▶ [GIVEN RECORDS]
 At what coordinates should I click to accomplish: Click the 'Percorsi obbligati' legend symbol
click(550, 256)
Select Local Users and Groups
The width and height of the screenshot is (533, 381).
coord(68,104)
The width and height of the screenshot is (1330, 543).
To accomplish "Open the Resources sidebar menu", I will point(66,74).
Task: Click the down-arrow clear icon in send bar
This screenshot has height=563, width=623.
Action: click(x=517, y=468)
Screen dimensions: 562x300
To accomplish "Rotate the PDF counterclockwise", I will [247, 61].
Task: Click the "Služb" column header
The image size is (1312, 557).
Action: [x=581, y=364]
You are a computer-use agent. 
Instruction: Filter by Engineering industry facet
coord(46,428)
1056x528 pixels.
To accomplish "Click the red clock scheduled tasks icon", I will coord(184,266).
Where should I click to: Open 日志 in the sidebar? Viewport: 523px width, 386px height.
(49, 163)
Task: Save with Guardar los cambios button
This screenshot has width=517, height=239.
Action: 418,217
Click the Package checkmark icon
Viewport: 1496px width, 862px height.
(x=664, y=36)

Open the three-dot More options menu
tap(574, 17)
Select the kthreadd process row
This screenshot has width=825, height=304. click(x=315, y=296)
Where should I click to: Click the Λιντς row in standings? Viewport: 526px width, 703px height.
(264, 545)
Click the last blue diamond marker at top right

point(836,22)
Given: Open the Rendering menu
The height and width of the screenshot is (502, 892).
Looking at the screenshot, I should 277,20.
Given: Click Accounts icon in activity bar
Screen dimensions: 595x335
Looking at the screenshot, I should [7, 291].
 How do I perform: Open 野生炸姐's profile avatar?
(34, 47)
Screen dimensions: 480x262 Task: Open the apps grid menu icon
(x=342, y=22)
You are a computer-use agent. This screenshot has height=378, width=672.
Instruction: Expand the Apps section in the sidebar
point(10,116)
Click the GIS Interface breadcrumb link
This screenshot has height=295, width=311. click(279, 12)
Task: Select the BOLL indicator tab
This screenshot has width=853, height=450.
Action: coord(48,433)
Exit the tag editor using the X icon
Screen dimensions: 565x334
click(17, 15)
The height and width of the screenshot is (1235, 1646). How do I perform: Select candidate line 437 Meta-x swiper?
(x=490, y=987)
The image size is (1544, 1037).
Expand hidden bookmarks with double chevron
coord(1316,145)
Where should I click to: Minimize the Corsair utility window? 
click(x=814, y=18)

▶ [WRITTEN INSTRUCTION]
Gather every line from the listing above that contains the word "icon" and copy each one unchanged.

▶ [REPLY TO THE TASK]
Task: Click the down-arrow clear icon in send bar
To accomplish "Click the red clock scheduled tasks icon", I will coord(184,266).
Click the Package checkmark icon
Given: Click Accounts icon in activity bar
Screen dimensions: 480x262 Task: Open the apps grid menu icon
Exit the tag editor using the X icon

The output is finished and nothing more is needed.